Type 2 changes (increased on T1-WI and iso/hyperintense on T2-WI without contrast enhancement) reflect the presence of yellow marrow in the vertebral bodies (Fig. 17d–f).

Type 3 changes (decreased on both T1- and T2-WI) represent dense woven bone and the absence of marrow. These changes are potentially stable and almost always asymptomatic (Fig. 17g–i).

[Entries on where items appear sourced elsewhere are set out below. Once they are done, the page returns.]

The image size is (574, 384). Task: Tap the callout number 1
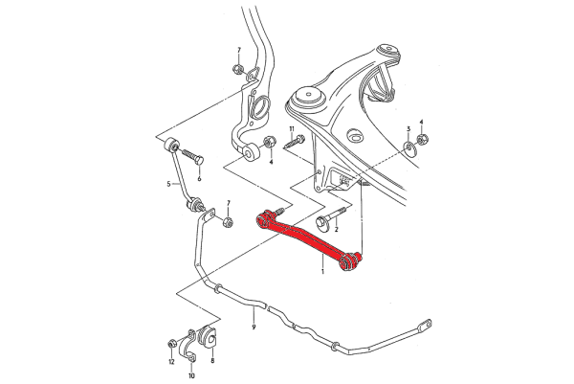point(323,272)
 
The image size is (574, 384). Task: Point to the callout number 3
point(408,128)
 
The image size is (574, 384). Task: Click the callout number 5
point(168,183)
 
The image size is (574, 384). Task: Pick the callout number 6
point(198,178)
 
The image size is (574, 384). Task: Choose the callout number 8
point(211,360)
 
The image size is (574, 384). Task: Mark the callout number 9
point(254,328)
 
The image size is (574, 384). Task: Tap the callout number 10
point(190,376)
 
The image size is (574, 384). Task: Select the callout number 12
point(171,362)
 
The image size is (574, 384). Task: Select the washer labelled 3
point(408,147)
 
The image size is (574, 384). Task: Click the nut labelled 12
point(172,342)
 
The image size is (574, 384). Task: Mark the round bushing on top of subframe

Degenerative intervertebral instability

Biomechanically, the spinal stability is considered in both the vertical axis and transverse plane. Axial (vertical) instability of the spine is usually related to processes involving vertebral bodies can be due to focal (traumatic fracture or large lytic lesion) or diffuse (such as osteoporosis or multiple myeloma) pathology [43, 44] (Fig. 19a). Horizontal (intervertebral or segmental instability) is the inability of the intervertebral disc, facet joints and ligamentous apparatus to maintain the anatomical alignment and anatomical position of the involved functional spinal unit [17]. It may occur in degenerative spondylolysis, spondylodiscitis and other processes (Fig. 19b). Degenerative instability may occur in the cervical or lumbar spine and almost never occurs in the thoracic spine. The process of degenerative instability is divided into three phases: early dysfunction, instability and stabilisation [29]. Degenerative instability consists of pure motion dysfunctional syndrome with no or minimal anatomical changes (microinstability), undetectable on imaging, and overt instability, which can be detected radiologically [45]. Differentiation between normal and abnormal motion remains challenging, and a diagnosis of intervertebral instability is based on both the direct and indirect radiological findings of abnormal vertebral motion. Persistent uni- or multisegmental instability produces rotational and translational subluxation, resulting in degenerative spondylolisthesis [46].

Fig. 19
figure 19

Vertical and horizontal instability of the spine. (a) Vertical instability in the settings of a vertebral body fracture. (b) Horizontal instability in spondylolystesis

Clinically, instability presents with intermittent nonspecific back pain that worsens with movement. A variety of imaging modalities are currently used to assess spinal instability. Conventional MRI and CT performed in the prone position provide limited information on the functional status of the affected segment as spondylolisthesis with instability may “self-reduce” without a normal axial load. These techniques can demonstrate indirect signs of instability, such as the presence of traction spurs, intradiscal vacuum phenomenon or ligamentum flavum hypertrophy. Functional modalities, such as kinetic MRI and flexion and extension radiographs, are effective ways to evaluate abnormal motions in the involved segment. For the lumbar spine, on flexion-extension radiographs values of 10° for sagittal rotation and 4 mm for sagittal translation are typically used to infer instability [17]. Specific criteria for the diagnosis of instability of the cervical spine have not yet been established: transitions from 1 mm to 3.5 mm on functional radiographs have been proposed in the literature [47], and a 3-mm slippage appears to be a reliable cut-off. The CT twist test is obtained through the facet joint while the patient twists his/her body and the pelvis is tightly strapped to the CT table. The clinical significance of the twist test is not well established.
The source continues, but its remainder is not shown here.